§ **INPUT**
____

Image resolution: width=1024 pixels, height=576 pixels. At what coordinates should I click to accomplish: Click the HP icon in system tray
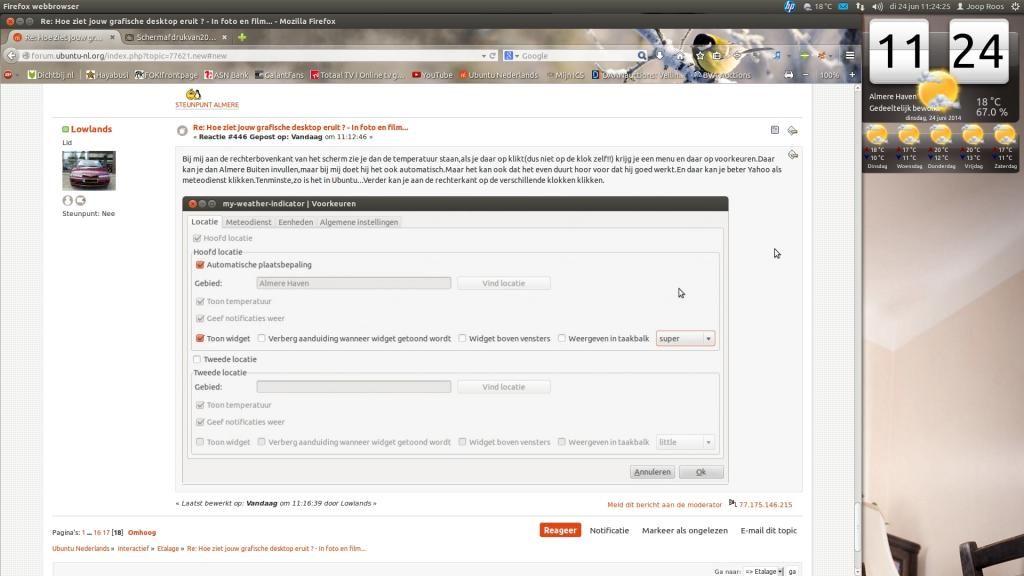pos(790,6)
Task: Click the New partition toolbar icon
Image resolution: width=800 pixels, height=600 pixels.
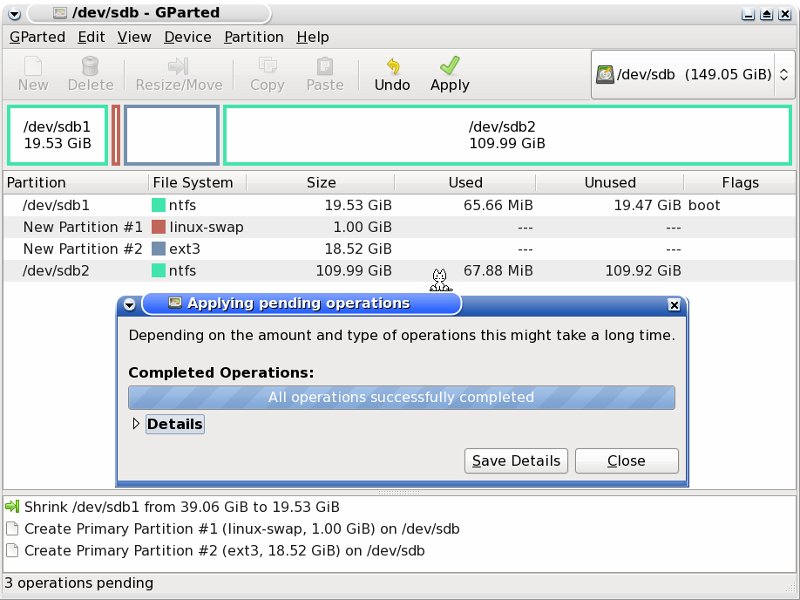Action: [33, 66]
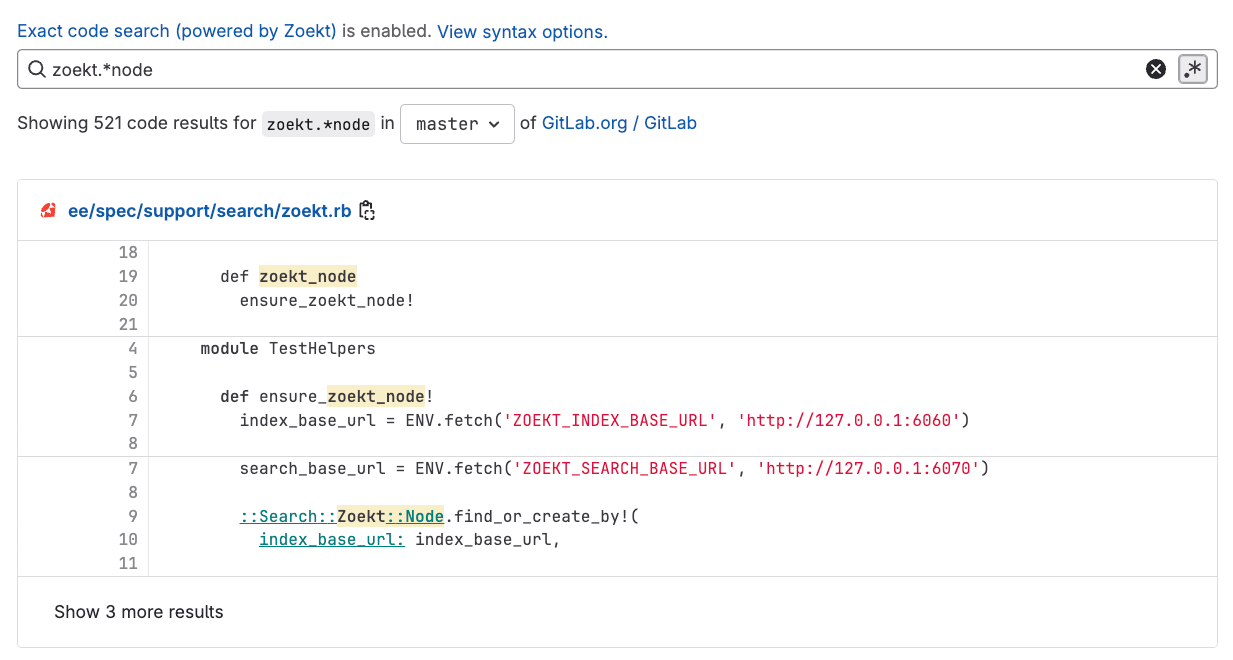
Task: Jump to line number 20
Action: (128, 300)
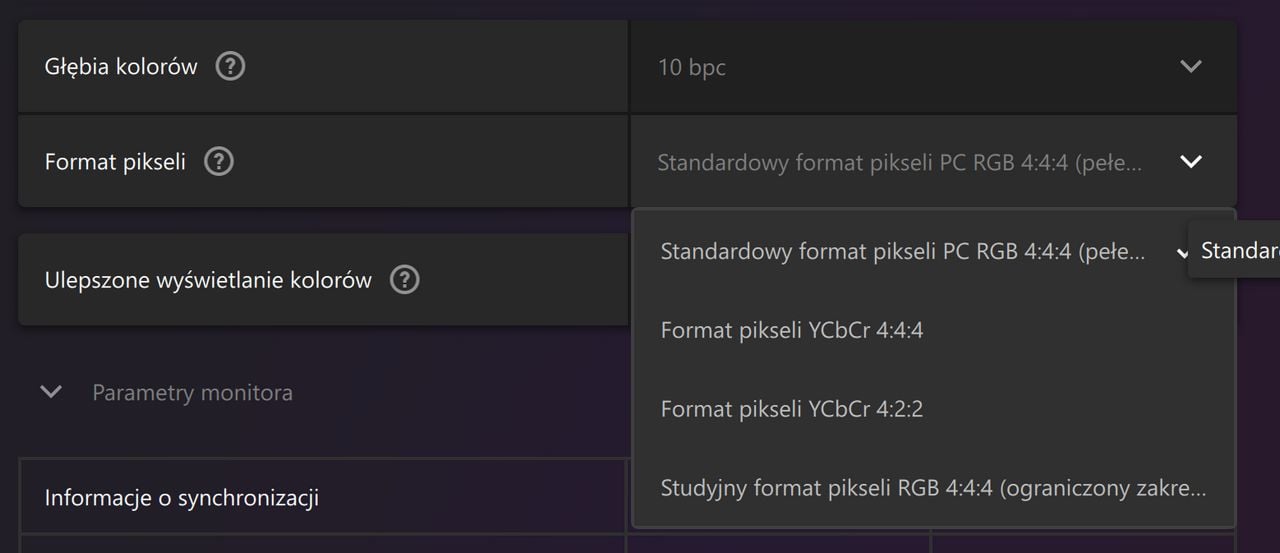The width and height of the screenshot is (1280, 553).
Task: Click the Format pikseli label text
Action: click(x=115, y=162)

____

§ **TASK DIRECTIONS**
Print every entry word for word; omit the pictures.

§ **SOLUTION TO THIS PROBLEM**
Image resolution: width=1024 pixels, height=576 pixels. At what coordinates should I click to accomplish: Click the HP icon in system tray
pos(790,6)
Task: Click the New partition toolbar icon
Image resolution: width=800 pixels, height=600 pixels.
Action: [33, 66]
Task: Jump to line number 20
Action: (128, 300)
The width and height of the screenshot is (1280, 553).
Task: Click the Format pikseli label text
Action: click(x=115, y=162)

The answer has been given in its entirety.